Last weekend was Easter weekend. We thought about life and death, blood and tears, despair and hope, life on earth and the life to come.
Yesterday was Pope Francis’ funeral attended by more than 250,000. There were world leaders in black, cardinals in red, bishops in purple, priests in white. Choirs sang Latin hymns and prayers were recited in various languages. A good life remembered; a death mourned.
A couple of weeks ago I attended the thanksgiving service for my friend Bruce; this week I hope to attend the funeral of my friend John. Ordinary men, special men, with a strong faith. We value and celebrate their lives; we’re saddened by their deaths; they’re now at peace.

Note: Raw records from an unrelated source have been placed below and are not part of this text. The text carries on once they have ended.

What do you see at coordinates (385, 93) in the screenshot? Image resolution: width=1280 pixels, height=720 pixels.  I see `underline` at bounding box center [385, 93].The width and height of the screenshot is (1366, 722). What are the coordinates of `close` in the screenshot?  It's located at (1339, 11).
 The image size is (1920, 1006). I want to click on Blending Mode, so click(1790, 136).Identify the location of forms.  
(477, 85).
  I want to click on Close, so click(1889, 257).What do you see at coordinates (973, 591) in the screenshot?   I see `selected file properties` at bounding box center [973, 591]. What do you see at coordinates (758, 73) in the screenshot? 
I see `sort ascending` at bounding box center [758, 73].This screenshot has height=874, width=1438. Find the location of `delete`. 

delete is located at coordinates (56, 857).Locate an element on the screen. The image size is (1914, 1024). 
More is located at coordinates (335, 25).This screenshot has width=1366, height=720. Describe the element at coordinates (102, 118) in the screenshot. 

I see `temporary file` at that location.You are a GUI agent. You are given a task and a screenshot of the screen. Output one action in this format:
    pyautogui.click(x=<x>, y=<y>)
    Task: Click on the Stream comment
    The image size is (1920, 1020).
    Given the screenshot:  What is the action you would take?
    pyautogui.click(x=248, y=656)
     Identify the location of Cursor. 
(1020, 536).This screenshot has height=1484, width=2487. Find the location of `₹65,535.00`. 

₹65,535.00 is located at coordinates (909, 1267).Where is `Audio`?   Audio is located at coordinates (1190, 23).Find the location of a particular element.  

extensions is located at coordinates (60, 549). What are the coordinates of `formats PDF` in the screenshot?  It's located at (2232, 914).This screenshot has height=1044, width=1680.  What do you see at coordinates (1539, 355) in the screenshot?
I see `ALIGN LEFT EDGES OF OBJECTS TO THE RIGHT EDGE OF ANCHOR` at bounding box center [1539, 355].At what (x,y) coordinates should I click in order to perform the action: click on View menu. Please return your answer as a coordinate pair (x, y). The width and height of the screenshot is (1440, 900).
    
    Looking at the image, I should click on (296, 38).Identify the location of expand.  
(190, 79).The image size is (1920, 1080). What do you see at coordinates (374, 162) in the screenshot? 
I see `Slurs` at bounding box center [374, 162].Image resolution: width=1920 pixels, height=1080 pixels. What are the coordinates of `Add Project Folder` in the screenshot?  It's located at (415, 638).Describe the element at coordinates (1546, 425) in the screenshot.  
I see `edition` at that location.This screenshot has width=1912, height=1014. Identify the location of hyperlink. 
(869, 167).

I am tired and weary but I must toil on
Till the Lord come to call me away
Where the morning is bright and the Lamb is the light
And the night is fair as the day
There’ll be peace in the valley for me some day
There’ll be peace in the valley for me
I pray no more sorrow and sadness or trouble will be
There’ll be peace in the valley for me
The story goes that Thomas A. Dorsey wrote ‘Peace in the Valley’ during the tensions of the late 1930s. Traveling on a train through southern Indiana, observing horses, cows, and sheep grazing together in a small valley, Dorsey reflected on peace in a world that was about to go to war.
Originally he wrote it for Mahalia Jackson; I first heard versions by Elvis Presley and Johnny Cash, but it’s been covered by many artists.

There the flowers will be blooming, the grass will be green
And the skies will be clear and serene
The sun ever beams, in this valley of dreams
And no clouds there will ever be seen
There the bear will be gentle, the wolf will be tame
And the lion shall lay down by the lamb
The beast from the wild will be led by a Child
I’ll be changed from the creature I am
As a child I was taught about heaven in Sunday School. The streets paved with gold, the river of life running through it. I liked this place that I would go to when I die; I remember children’s talks with bandages, aspirin, handkerchiefs and torches that would be redundant in heaven. I pointed to the heaven-in-the-sky; my childish brain realised that people in Australia were pointing in the opposite direction!
As I’ve got older, I’ve become less certain of the detail, less argumentative about who’s in and who’s out. On a bad day I might be tired and weary; I might experience sadness and sorrow. I have no idea what my future holds in this life. I know that ‘peace in the valley’ doesn’t contain the whole truth, but it’s good enough for me to muse on today as a picture of my certain hope of final transformation, resolution, reconciliation and peace.